備忘録 a record of inner life

やったことや考えたこと・本・論文・音楽の備忘録。 特に環境科学・生態毒性に関して。

論文のメモ: RNA-Seqの前処理にトリミングは必要ない

タイトル通り。

これまで普通にトリミングしてました。確か(クオリティ)トリミングあり/なしでde novoアセンブリの結果があまり変わらないとかは自分で確認しましたが、mRNA定量への影響はそう言えば検証してませんでした。

こういう「一部では常識」みたいなテクニックを論文化してくれるのはありがたいです。

 

 

 

Liao Yang, Wei Shi, 2019. Read trimming is not required for mapping and quantification of RNA-seq reads, bioRxiv, 833962.

上のツイートの論文。遺伝子発現の定量化へのトリミングの影響を調べた既往研究としてDel Fabbroら(2013, Plos One)、Didionら(2017, Peer J)、Williamsら(2016, BMC Bioinformatics)が引用されてますが、相反する結論もあるため、個々の遺伝子についてmore rigorousに調べる必要がある、とのこと。
そもそも多くのマッピングツールは、マップされたリードの端が上手くアラインメントされていなければ除去する(soft clipping)のでアダプターを予め除去する必要はないとのこと。

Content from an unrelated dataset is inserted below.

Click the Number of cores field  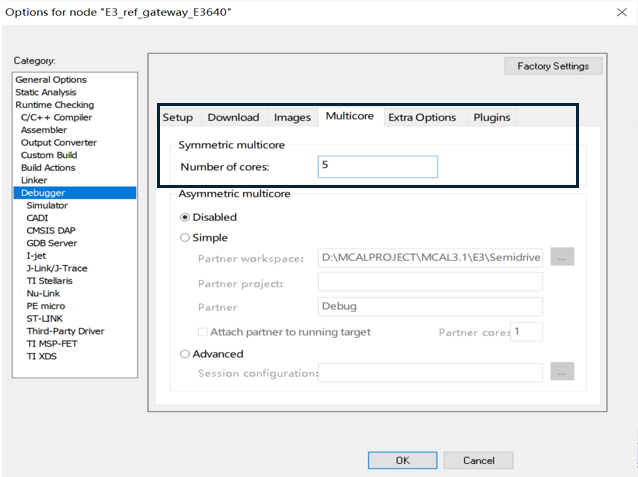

この論文では、マッピング定量化ツールにRsubreadを*1トリミングツールにTrimmomaticとTrimGaloreを使用。ここで言うトリミングとは、アダプタートリミングとクオリティトリミングの両方のこと。そして定量PCRによる発現量との相関などを見ています。

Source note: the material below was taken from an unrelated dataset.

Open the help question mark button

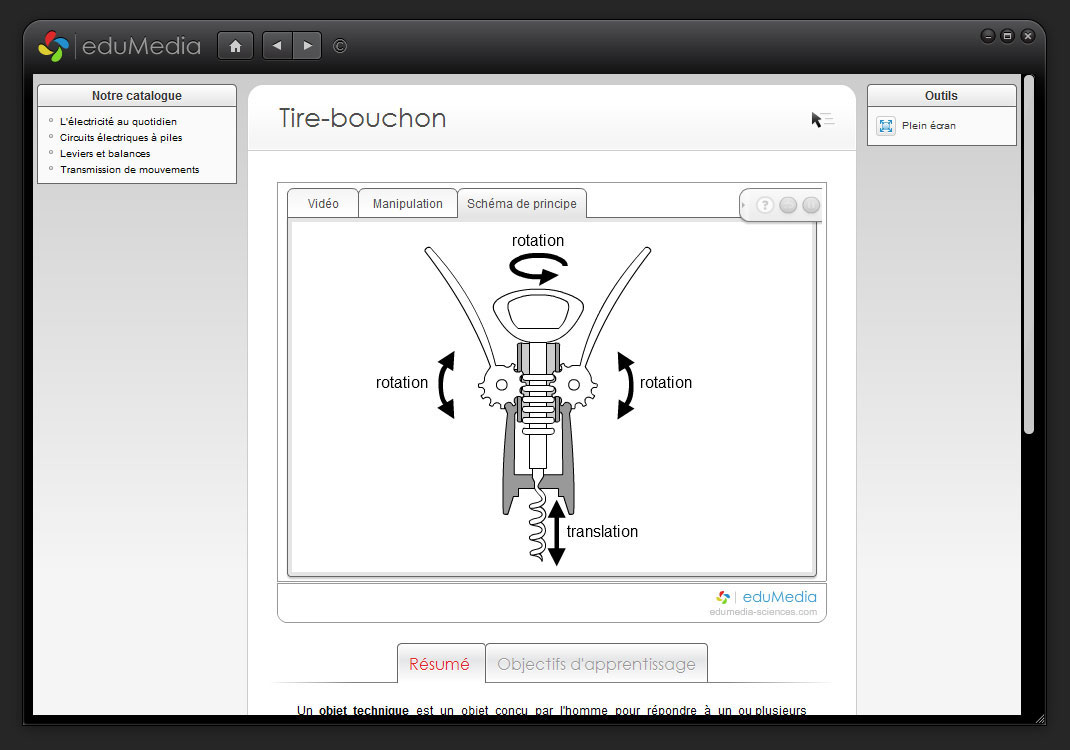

結果、Rsubreadはsoft-clipによってアダプターの90%以上を除去でき、しかもトリミングの有無によるマッピングの差はトリミングツールの差と同程度だったそうです。定量PCRとの比較からは、トリミングをすることでむしろ発現定量結果は微妙に不正確になってしまうとのこと。

  

Williams CR, Baccarella A, Parrish JZ, Kim CC, 2016, Trimming of sequence reads alters RNA-Seq gene expression estimates, BMC Bioinformatics 17(1): 103.

上の論文で引用されていた研究。ざっとしか読んでません。要はクオリティートリミングを厳しくし過ぎると短いリードが生まれて、そのリードが不適切な配列にマッピングされるから良くない、と言う話。なのでトリミング後のデータは、リード長でフィルタリングしようとも述べてます。マッピングはTopHat2使用。

また、古いRNA-Seqデータは低クオリティーだったりアダプターがコンタミしていたりするため、トリミングすることも有用かも、とのこと。

  

MacManes MD, 2014, On the optimal trimming of high-throughput mRNA sequence data, Frontiers in Genetics 5: 13.

これはトリミングが(マッピングじゃなくて)de novoアセンブリへ与える影響について。アブストくらいしか読んでませんが、クオリティートリミングするにしてもPHRED score <2や<5を推奨。

 

*1:ちなみにこの筆者たちはRsubread(とfeatureCounts)の開発者。